= County of Bigorre =

Small feudatory of the Duchy of Gascony in the ninth to fifteenth centuries

Coat of arms of the county of Bigorre

The County of Bigorre was a small feudatory of the Duchy of Gascony in the 9th through 15th centuries. Its capital was Tarbes.

The county was constituted out of the dowry of Faquilène, an Aquitainian princess, for her husband Donatus Lupus I, the son of Lupus III of Gascony. The original Bigorre was considerable in size, but successive generations, following on Gascon traditions, gave out portions as appanages to younger sons. The county lost Lavedan, Aster, Aure, and Montaner in the first two generations.

The original dynasty died out in Bigorre in the 11th century, the county passing to the House of Foix and then that of Béarn. In the 12th century, it went to the house of Marsan and then of Comminges and in the thirteenth to that of Montfort. It was briefly in the hands of the Armagnacs and passed between English and French suzerainty during the Hundred Years' War before finally being recovered by the French. In the 15th century, it fell to the House of Foix again and thence to the crown in an exchange of properties.
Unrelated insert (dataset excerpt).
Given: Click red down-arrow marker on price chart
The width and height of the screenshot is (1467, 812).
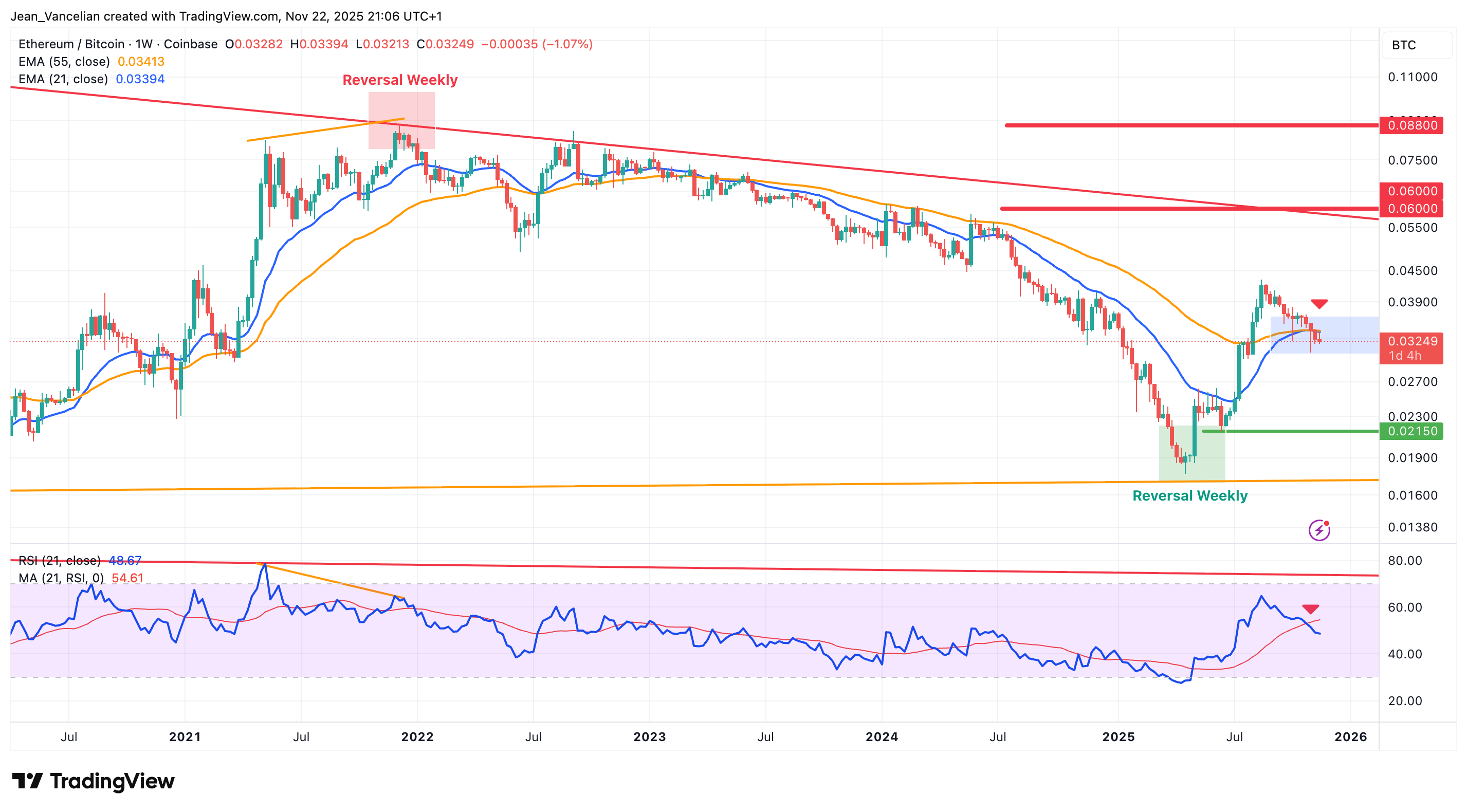Looking at the screenshot, I should pyautogui.click(x=1319, y=304).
==List of counts of Bigorre==

| Ruler | Dates | Gascon line | Notes |
| Donatus Lupus I | 840–? | Bigorre line |  |
| Lupus I | ?–910 | Bigorre line | Son of the predecessor. |
| Donatus Lupus II | 910–930 | Bigorre line | Son of the predecessor. |
| Raymond I Donatus | 930–? | Bigorre line | Son of the predecessor. |
| Arnold | ?–980 | Bigorre line | Son of the predecessor. |
| García Lupus | 980–1030 | Bigorre line | Son of the predecessor. |
| Gersenda | 1030–1038 | Bigorre line | Daughter of the predecessor, married Bernard Roger of Foix. |
| Bernard I Roger | 1030–1034 | Foix line |
| Bernard II | 1038–1077 | Foix line | Son of the predecessors. |
| Raymond II | 1077–1080 | Foix line | Son of the predecessor. |
| Beatrice I | 1080–1095 | Foix line | Sister of the predecessor, married Centule of Béarn. |
| Centule I the Young | 1080–1090 | Béarn line |
| Bernard III | 1095–1113 | Béarn line | Son of the predecessors. |
| Centule II | 1113–1130 | Béarn line | Son of the predecessor. |
| Beatrice II | 1130–1156 | Béarn line | Daughter of the predecessor, married Peter of Marsan. |
| Peter I | Marsan line |
| Centule III | 1156–1178 | Marsan line | Son of the predecessors. |
| Stephanie-Beatrice III | 1178–1194 | Marsan line | Daughter of the predecessor, married Bernard of Comminges. They were separated in 1192 |
| Bernard IV of Comminges | 1180–1192 | Comminges line |
| Petronilla | 1194–1251 | Comminges line | Daughter of the predecessors, in her long countship she married various nobles: 1196–1214 Gaston VI, Viscount of Béarn; 1215–1216 Nuño Sánchez of Aragon; 1216–1220 Guy de Montfort; 1221–1224 Aimeric of Racon; 1224–1247 Boso of Matha (Mastas); |

===House of Montfort===
- 1251-1256 Alice with her second husband
  - 1251–1256 Raoul of Courtenay

===House of Chabanais===
- 1256-1283 Esquivat
- 1283-1302 Laura

After this point the succession became disputed and whether the county owes allegiance to England or France was also fought over. In 1360, the Treaty of Brétigny made it decisively French. In 1407, it belonged to Bernard VII of Armagnac, who sold it that year to John I, Count of Foix. From then on it is a subsidiary title of the counts of Foix.